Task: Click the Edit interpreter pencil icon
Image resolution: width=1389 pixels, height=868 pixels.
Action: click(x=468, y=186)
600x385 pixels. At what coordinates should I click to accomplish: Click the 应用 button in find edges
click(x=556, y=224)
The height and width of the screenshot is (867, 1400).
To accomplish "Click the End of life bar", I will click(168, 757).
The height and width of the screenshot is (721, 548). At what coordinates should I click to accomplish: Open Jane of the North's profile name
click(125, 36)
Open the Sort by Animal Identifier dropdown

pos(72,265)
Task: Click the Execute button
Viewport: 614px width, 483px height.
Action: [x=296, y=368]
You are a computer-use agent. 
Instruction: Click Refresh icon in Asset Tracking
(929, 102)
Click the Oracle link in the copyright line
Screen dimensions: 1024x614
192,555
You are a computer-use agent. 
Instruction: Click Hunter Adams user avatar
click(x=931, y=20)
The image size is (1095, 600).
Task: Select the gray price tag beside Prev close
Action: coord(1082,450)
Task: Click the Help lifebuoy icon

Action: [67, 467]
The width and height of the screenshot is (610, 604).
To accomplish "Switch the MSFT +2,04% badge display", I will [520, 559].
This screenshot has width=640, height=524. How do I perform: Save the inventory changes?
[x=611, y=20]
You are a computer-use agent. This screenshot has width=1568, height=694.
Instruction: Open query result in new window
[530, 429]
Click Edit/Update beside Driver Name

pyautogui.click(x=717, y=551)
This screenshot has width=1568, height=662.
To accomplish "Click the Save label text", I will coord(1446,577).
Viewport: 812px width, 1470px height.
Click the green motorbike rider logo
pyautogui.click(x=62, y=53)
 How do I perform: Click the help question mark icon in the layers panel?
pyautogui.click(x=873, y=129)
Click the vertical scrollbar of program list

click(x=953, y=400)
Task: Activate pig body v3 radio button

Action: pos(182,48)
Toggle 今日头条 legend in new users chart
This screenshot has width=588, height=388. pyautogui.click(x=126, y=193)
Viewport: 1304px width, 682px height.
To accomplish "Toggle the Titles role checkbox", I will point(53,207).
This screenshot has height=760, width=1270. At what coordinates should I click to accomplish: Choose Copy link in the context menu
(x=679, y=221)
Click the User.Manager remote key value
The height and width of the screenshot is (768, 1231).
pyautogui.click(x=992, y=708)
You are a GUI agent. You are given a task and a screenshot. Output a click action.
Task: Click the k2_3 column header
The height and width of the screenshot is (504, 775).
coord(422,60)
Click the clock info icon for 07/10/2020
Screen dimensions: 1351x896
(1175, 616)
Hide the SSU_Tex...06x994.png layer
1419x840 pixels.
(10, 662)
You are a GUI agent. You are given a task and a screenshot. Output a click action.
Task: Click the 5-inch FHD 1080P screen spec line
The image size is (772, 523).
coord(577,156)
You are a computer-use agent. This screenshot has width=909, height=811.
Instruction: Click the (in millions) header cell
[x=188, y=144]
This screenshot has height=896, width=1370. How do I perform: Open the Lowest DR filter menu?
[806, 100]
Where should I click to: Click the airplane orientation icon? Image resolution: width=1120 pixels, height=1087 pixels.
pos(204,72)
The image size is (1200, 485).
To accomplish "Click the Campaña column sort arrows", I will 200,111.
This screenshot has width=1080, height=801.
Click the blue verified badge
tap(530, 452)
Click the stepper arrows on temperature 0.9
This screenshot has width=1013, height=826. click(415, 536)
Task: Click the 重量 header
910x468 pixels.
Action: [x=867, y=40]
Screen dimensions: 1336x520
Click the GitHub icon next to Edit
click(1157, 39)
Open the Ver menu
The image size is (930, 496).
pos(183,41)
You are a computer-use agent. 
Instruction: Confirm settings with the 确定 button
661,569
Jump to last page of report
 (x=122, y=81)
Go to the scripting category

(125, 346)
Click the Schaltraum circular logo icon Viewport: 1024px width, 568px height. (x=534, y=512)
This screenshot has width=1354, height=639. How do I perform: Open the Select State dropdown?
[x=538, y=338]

*Exercise objective*
Extract everything in the material from the line containing "Toggle 今日头条 legend in new users chart" down to the line containing "pyautogui.click(x=992, y=708)", and repeat those lines word for word.

*In response*
Toggle 今日头条 legend in new users chart
This screenshot has width=588, height=388. pyautogui.click(x=126, y=193)
Viewport: 1304px width, 682px height.
To accomplish "Toggle the Titles role checkbox", I will point(53,207).
This screenshot has height=760, width=1270. At what coordinates should I click to accomplish: Choose Copy link in the context menu
(x=679, y=221)
Click the User.Manager remote key value
The height and width of the screenshot is (768, 1231).
pyautogui.click(x=992, y=708)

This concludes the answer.